Public Health and Water Quality
This course addresses drinking water and waste water systems from a public health
perspective and closely examines the water quality regulations impacting these
two public works areas. The course provides an historical overview and includes
discussion of the health effects of water-related diseases. Water quality criteria,
water standards, regulations and physical-chemical technologies are examined,
along with regulatory monitoring and reporting, through the review of case studies.
Watershed and reservoir management, protection and storage, and household plumbing
are also examined. Field trips are arranged.
Environmental Law and Management
This course focuses on the process by which environmental laws and regulations
are enacted and applied to the work place and other areas. Case studies and current
legislative and regulatory proposals are examined to equip students with the
knowledge needed to interact with regulatory agencies and to impact the legislative
processes at the federal and state levels.
Genetic and Environmental Factors
in Human Disease
This course examines how environmental and behavioral factors influence disease
by affecting genetic and molecular mechanisms. Basic genetic concepts and methods,
such as, heritability, family studies, and pedigree analysis are presented. These
methods will be applied to examine the epidemiology of several chronic diseases
such as obesity, colon and breast cancer, and AlzheimerÕs disease. The
research linking environmental exposures, such as radiation and chemical mutagens,
to disease is critically reviewed.
##############################
Tasks for this exercise>
**A)** According to the course descriptions, what is arranged for the Public Health and Water Quality course?
**B)** In the course descriptions, shorten the paragraph beginning "This course focuses on the process" into a brief list that keeps its main facts.
**C)** Reproduce the course descriptions word for word, between "Watershed and reservoir" and "and state levels.", inclusive.
The material after the course descriptions is separate and unrelated to them.

Dataset extract>
##############################
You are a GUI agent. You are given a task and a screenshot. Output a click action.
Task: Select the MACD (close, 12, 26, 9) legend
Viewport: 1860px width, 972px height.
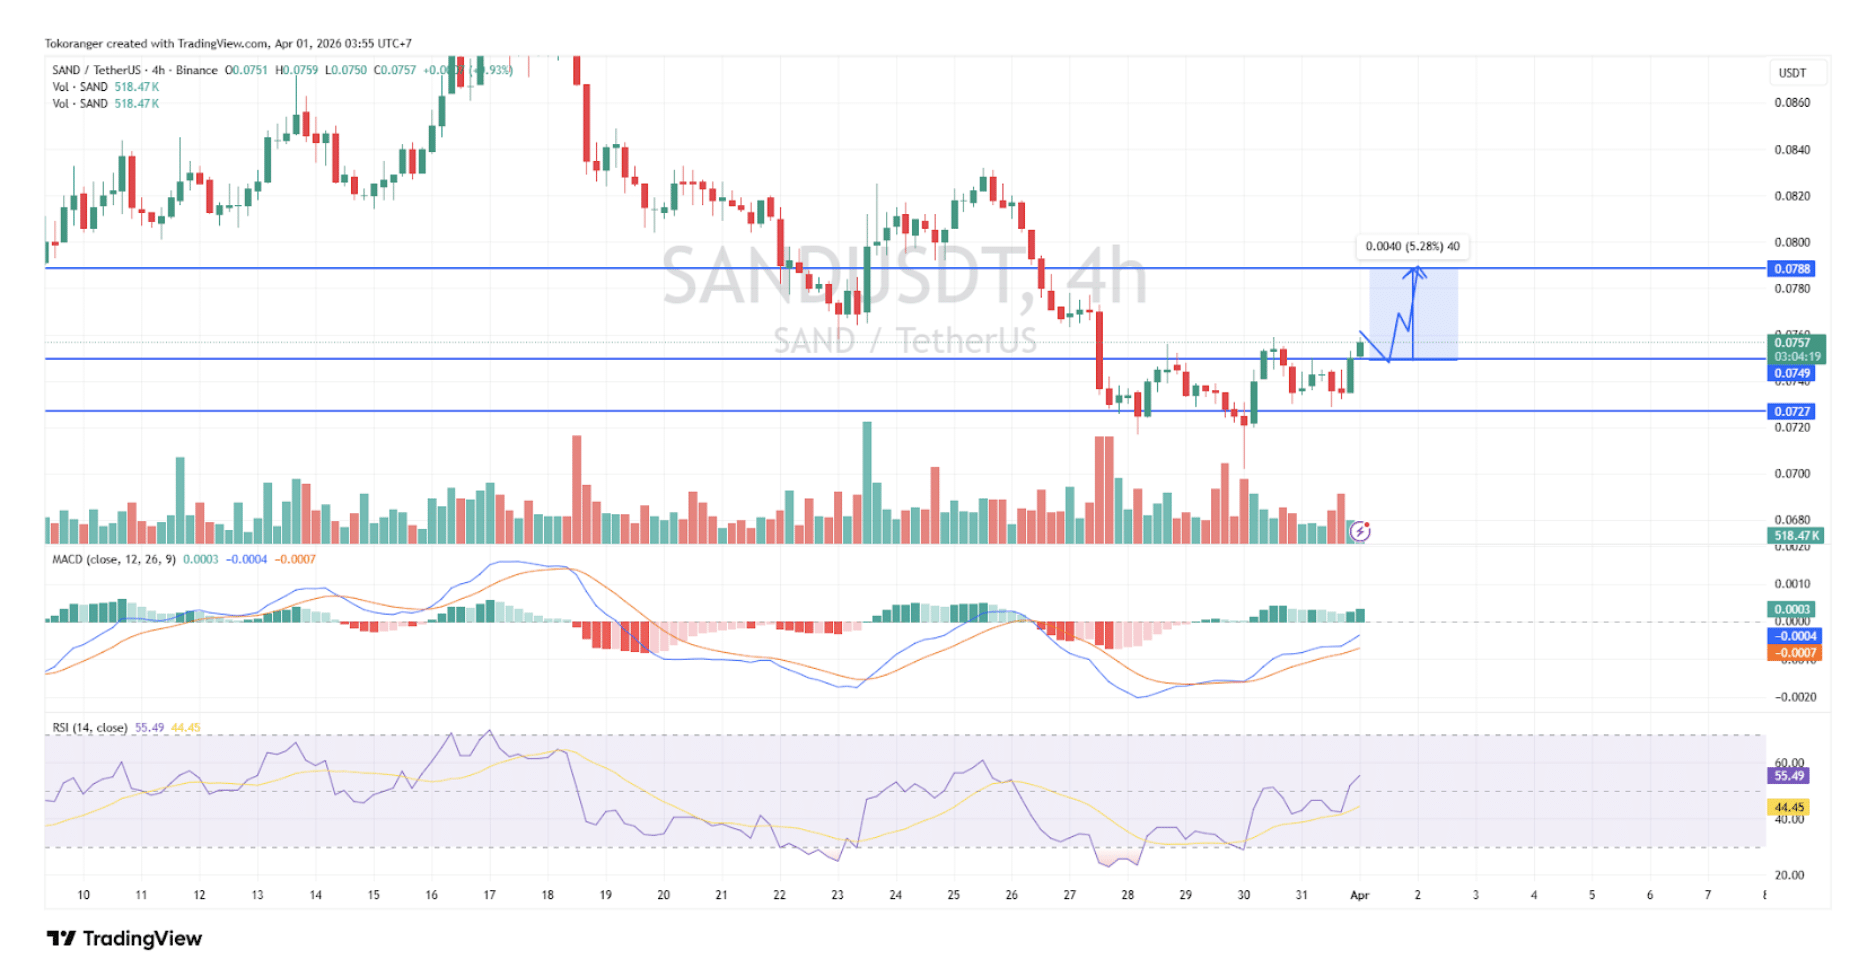point(113,559)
##############################
Answers below>
**A)** Field trips.

**B)**
- Covers how environmental laws and regulations are enacted and applied to the workplace and other areas
- Examines case studies and current legislative and regulatory proposals
- Prepares students to work with regulatory agencies and to influence federal and state legislative processes

**C)**
Watershed and reservoir management, protection and storage, and household plumbing
are also examined. Field trips are arranged.
Environmental Law and Management
This course focuses on the process by which environmental laws and regulations
are enacted and applied to the work place and other areas. Case studies and current
legislative and regulatory proposals are examined to equip students with the
knowledge needed to interact with regulatory agencies and to impact the legislative
processes at the federal and state levels.